On August 18 2021, the annual Festival of Poetry at Medellín hosted a panel on Poetry and Ecology, hosted by Gloria Chvatal. Participants were Native Canadian poet, Natasha Kanapé Fontaine, co-founder of the Albero Project, English poet Richard Berengarten, and David Almario. The discussion is in English and Spanish. We are glad to include this in the Albero Project.

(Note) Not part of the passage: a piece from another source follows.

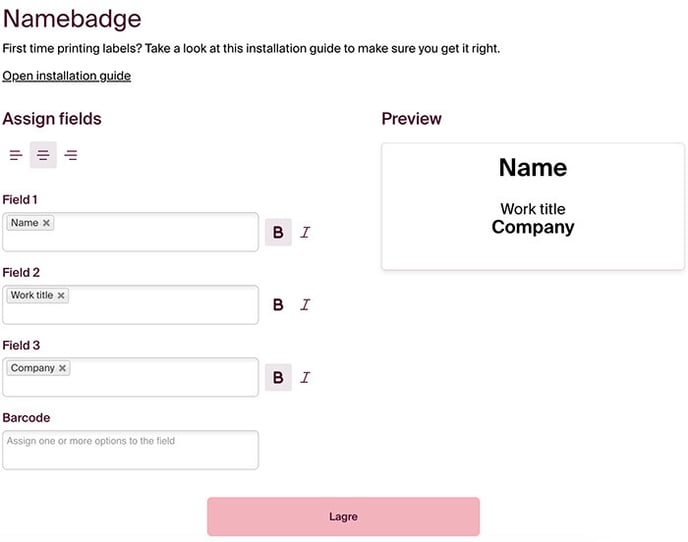This screenshot has height=542, width=688.
Task: Click the Company text in preview
Action: [x=533, y=227]
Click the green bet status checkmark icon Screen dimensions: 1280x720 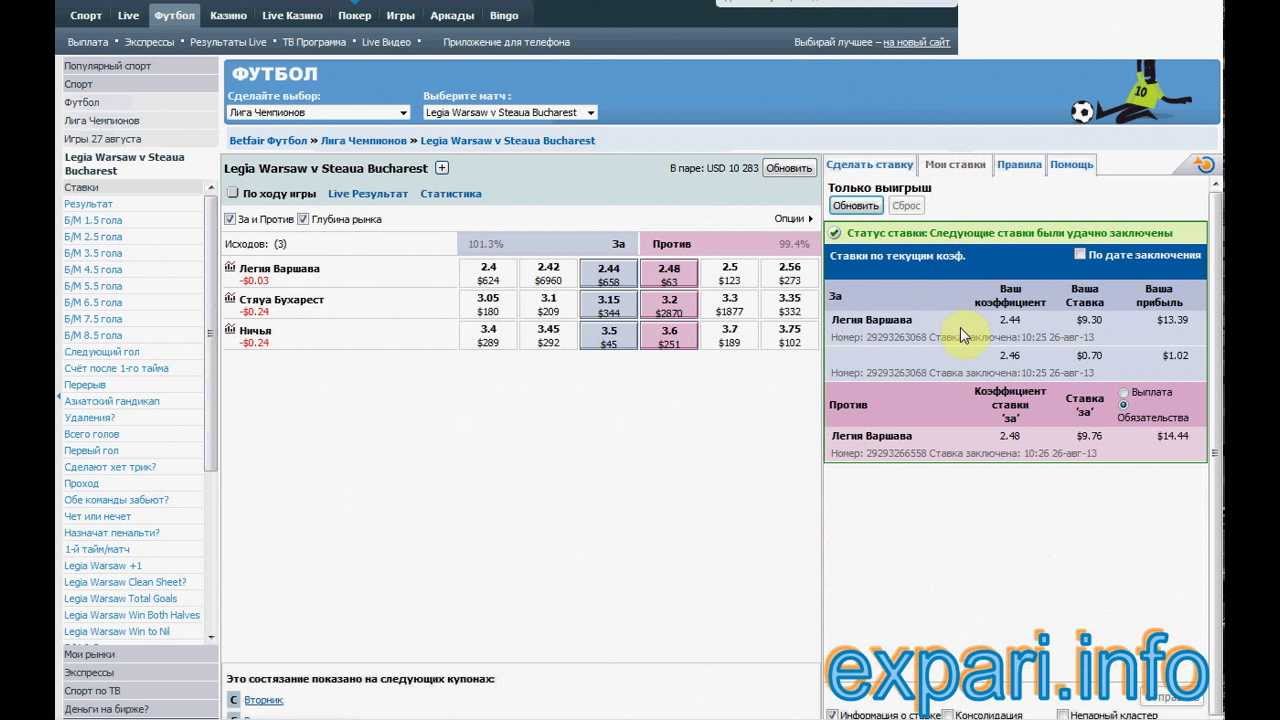[x=835, y=233]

The Medellín International Festival is the largest and most influential of all present-day international poetry gatherings. Founded in 1990 by poet Fernando Rendón, this festival has gone from strength to strength in the 31 years of its existence. The underlying vision of the organizers is that the art of poetry celebrates universal truths, belongs to all peoples and all cultures of the world, and by opening up the faculty of imagination, opens and transforms the human spirit. It has attracted thousands among its audiences world-wide. In the last two years, the Corona pandemic has forced the Festival, like all others of its kind, to organise virtual web-based events. In 2021, around 200 poets from 100 countries took part. Current organisers include Fernando Rendón, poet Gabriel Jaime Franco, Gloria Chvatal, Luis Eduardo Rendón. The Festival was awarded the Right Livelihood Award during the prize ceremony in the Swedish Parliament in Stockholm, in December 2006. The Right Livelihood Award, founded by Jakob von Uexkull in 1980, has become known as the ‘alternative Nobel Prize’.
Richard Berengarten’s contribution starts at around 12:50.